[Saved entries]
((

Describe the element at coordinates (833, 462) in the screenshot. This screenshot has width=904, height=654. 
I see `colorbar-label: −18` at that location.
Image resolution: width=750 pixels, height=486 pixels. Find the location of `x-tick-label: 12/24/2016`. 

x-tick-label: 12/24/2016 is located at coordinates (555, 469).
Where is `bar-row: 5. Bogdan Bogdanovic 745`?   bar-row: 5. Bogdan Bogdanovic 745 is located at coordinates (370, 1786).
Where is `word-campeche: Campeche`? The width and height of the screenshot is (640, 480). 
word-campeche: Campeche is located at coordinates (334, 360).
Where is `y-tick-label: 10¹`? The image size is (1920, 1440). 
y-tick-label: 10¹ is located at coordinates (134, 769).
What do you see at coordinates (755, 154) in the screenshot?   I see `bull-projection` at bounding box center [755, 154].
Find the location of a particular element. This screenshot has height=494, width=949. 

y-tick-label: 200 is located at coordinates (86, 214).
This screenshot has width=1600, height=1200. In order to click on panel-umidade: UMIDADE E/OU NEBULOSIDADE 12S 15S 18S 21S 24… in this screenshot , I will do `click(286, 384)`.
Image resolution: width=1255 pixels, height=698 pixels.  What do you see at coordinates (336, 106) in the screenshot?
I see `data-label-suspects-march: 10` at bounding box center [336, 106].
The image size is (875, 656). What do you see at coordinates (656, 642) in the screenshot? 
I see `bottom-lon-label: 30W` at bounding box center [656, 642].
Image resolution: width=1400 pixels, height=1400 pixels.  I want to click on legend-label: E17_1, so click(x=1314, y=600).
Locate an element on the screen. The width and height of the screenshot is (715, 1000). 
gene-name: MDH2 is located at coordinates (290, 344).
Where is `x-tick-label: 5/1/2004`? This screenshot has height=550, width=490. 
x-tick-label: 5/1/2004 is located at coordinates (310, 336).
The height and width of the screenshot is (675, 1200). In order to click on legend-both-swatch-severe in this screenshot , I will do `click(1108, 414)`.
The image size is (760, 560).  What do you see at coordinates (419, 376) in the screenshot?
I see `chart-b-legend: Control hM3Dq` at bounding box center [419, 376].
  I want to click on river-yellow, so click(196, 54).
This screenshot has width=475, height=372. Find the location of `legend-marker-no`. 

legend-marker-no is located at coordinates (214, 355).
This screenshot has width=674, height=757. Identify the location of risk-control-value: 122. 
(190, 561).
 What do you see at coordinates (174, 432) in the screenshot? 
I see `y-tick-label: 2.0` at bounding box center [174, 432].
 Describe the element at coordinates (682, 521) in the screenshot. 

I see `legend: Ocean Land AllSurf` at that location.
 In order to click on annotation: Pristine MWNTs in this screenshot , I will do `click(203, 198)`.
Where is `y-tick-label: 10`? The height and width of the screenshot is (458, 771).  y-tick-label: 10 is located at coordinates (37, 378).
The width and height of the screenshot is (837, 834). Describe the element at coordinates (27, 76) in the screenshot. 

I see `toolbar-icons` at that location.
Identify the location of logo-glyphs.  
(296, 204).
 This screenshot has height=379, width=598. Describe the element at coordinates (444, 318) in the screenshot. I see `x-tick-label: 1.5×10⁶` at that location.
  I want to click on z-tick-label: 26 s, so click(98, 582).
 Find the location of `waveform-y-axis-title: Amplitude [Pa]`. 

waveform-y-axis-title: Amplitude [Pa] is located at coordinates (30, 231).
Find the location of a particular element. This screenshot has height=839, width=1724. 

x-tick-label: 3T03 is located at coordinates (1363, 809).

))

## Work instruction
How many lines in the material above contain the string "located"? Case counts. Reply with the number alone.

## Worked solution
11